Cons and limits (explicit)

  • Dependencies are often poorly documented: VPN, WLAN, MDM, old web servers and middleware may rely on templates nobody remembers.
  • Misconfigurations are not always visible: a template can remain risky for years without causing an outage.
  • Overly aggressive changes break operations: autoenrollment, renewal and revocation must be tested.
  • AD CS does not replace identity hygiene: weak admin paths, tiering issues and unmanaged service accounts remain separate risks.
  • Private key protection can be costly or organizationally hard: HSM, offline root CA and clean CA hierarchy are useful, but not always realistic short term.

Common project pitfalls

  • Treating the CA like a normal member server: wrong admin groups, messy logons, no Tier-0 thinking.
  • Reviewing only the CA server, not templates: most risk sits in templates and permissions.
  • Leaving Domain Users broadly entitled: convenient for operations, risky for authentication templates.
  • Underestimating free subject/SAN supply: this is especially sensitive on authentication templates.
  • Not testing CRL/AIA: revocation looks good on paper but fails when needed.
  • Legacy templates without owners: nobody dares to clean up, so the risk stays forever.
  • No monitoring for template changes: a secure baseline does not help if later changes go unnoticed.
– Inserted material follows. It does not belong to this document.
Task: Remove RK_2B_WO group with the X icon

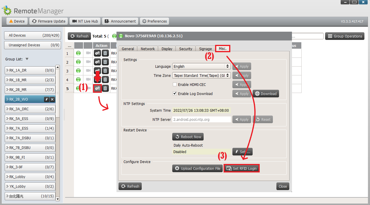Action: [52, 99]
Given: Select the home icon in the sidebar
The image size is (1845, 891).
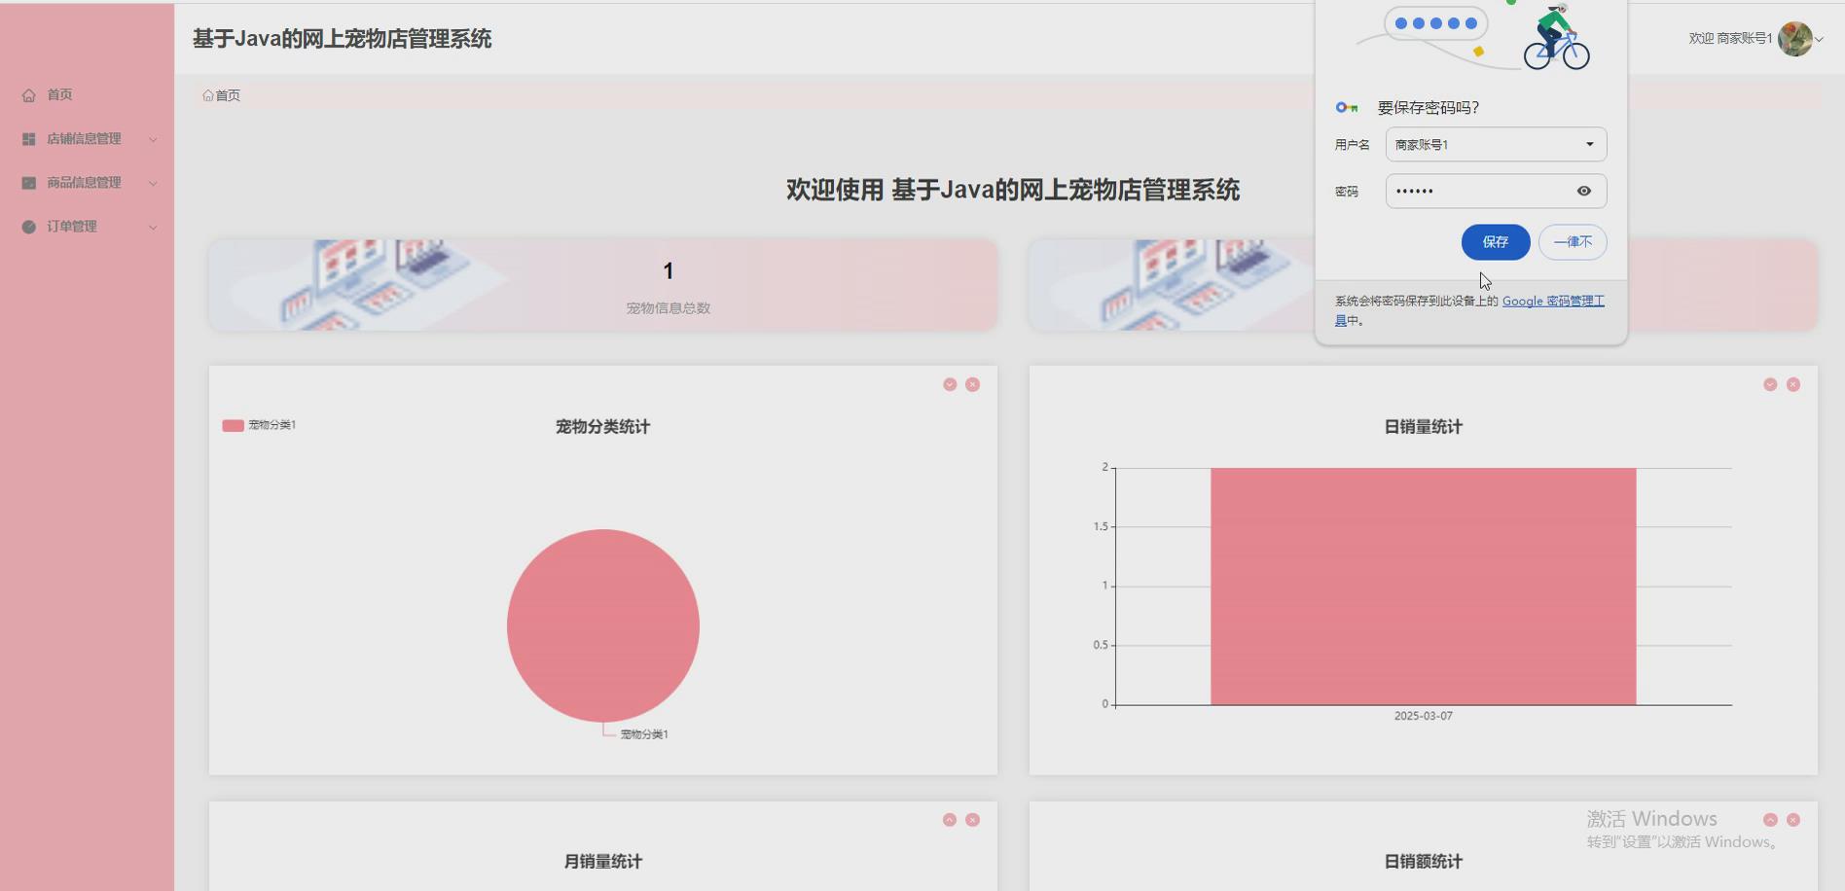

Project checklist (for AD CS hardening)

  • [ ] Inventory Enterprise CAs, Standalone CAs and published trust points.
  • [ ] Classify CA servers as Tier-0 systems and review admin paths.
  • [ ] Classify all templates by EKUs, subject/SAN control, enrollment rights and validity.
  • [ ] Prioritize authentication templates and remove broad enrollment rights.
  • [ ] Limit autoenrollment to defined groups.
  • [ ] Add owner, approval, issuance requirements and expiry to sensitive templates.
  • [ ] Practically test CRL/AIA reachability and revocation processes.
  • [ ] Centrally monitor CA audit, template changes and CA role changes.
  • [ ] Document legacy dependencies and define a migration plan.
  • [ ] Add recurring PKI review to the AD hardening cycle.